Adolescent children may display their distress through aggression, truanting, delinquent acts or social / family withdrawal. Understanding such behaviour as a response to the trauma is important.
How to help your child after a traumatic event:
- Recognise that changes in your child are symptoms of distress not naughtiness. If they are hitting out at life, don’t take it personally
- Reassure your child that you are still there for them. If they have irrational fears, treat them seriously as, to the child, they are real. After a traumatic event, the world can feel suddenly very unsafe to a child and it takes time to rebuild their confidence.
- Be honest and keep any promises you make. Rebuilding a sense of trust in the world is an important task following trauma and your child needs consistency and stability
- Explain what facts you know about the traumatic event, as many times as your child needs, and don’t try to disguise or hide the truth. Children are very perceptive and if they don’t trust what you are saying then this will add to their sense of chaos. Use language and detail that is age-appropriate.

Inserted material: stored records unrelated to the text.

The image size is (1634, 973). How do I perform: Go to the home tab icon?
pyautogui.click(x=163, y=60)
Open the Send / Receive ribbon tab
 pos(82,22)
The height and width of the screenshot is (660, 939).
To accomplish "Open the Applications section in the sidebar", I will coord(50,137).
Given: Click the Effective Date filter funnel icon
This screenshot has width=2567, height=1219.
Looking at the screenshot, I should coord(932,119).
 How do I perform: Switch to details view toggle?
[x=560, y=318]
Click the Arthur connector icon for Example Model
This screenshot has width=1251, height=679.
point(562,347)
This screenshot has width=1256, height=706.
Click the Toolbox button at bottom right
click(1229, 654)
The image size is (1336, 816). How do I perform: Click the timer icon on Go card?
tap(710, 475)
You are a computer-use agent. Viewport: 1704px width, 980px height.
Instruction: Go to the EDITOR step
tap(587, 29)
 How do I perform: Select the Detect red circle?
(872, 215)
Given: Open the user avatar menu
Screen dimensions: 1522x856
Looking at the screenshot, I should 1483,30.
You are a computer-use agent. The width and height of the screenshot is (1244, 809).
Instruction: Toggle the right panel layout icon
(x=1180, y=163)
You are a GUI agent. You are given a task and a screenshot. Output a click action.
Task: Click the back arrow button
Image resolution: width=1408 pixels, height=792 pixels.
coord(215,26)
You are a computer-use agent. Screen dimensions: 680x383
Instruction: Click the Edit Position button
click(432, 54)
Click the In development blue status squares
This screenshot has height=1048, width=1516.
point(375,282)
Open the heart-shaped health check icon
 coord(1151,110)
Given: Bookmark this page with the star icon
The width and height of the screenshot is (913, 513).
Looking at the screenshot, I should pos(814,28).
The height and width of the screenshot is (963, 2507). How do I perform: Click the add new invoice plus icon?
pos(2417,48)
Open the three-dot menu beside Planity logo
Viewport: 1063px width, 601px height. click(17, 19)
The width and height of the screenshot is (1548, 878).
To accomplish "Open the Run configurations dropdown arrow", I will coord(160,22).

- Encourage your child to talk when they are ready but also allow fun and normal activities. Children often compartmentalize difficult emotions, dipping in and out, and need the structure of normal life to help contain this. For this reason, school can be helpful but ensure that the school pastoral team is aware of the situation. They need to understand in case of distress or challenging behaviour in school so that they can respond appropriately
- Cuddles, reassurance and soothing activities go a long way for young children
- Listening (proper listening) goes a long way with adolescents
- If your child is expressing their thoughts and emotions through pictures or play, don’t discourage this but help them to put words to it.
- Any risk-taking behaviour or suicidal talk should be taken seriously, even instances of younger children talking about joining a loved one in heaven. The permanence of death is a difficult concept for children to grasp. Seek help from your doctor, school or a mental health professional who is experienced with children and families in such instances or if things are overwhelming or you don’t feel as though things are improving.